Task prompt: Include the line containing "Instruction: Minimize the iCareFone window" and every line after it up to the end of the material below; reproduce them exactly and drop the pictures.

Provided information:
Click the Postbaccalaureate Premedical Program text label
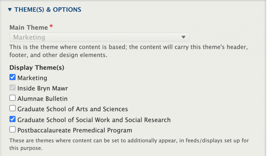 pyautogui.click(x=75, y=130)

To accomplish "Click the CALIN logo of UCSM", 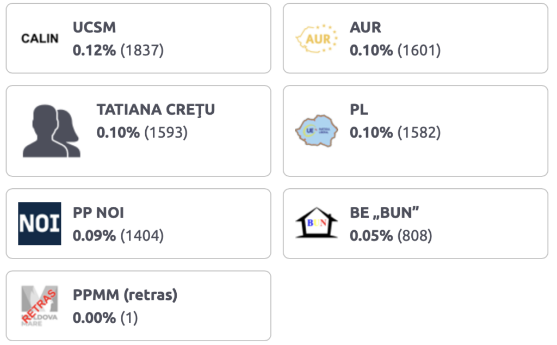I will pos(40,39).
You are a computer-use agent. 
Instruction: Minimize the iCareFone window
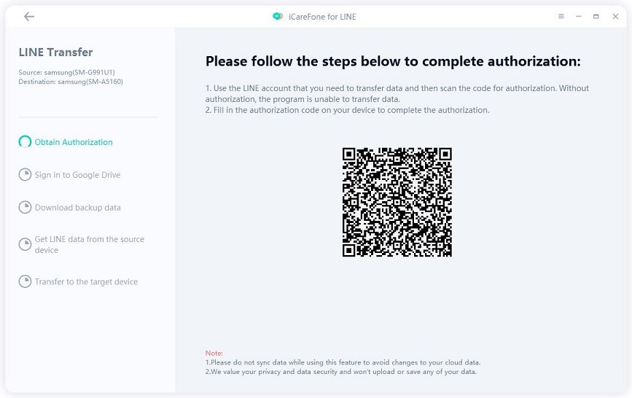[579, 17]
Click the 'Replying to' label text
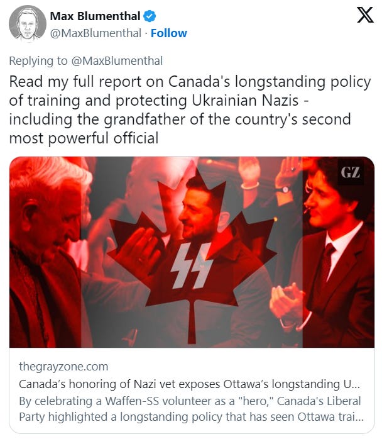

Output of the task:
Instruction: Minimize the iCareFone window
[579, 17]
Click the 'Replying to' label text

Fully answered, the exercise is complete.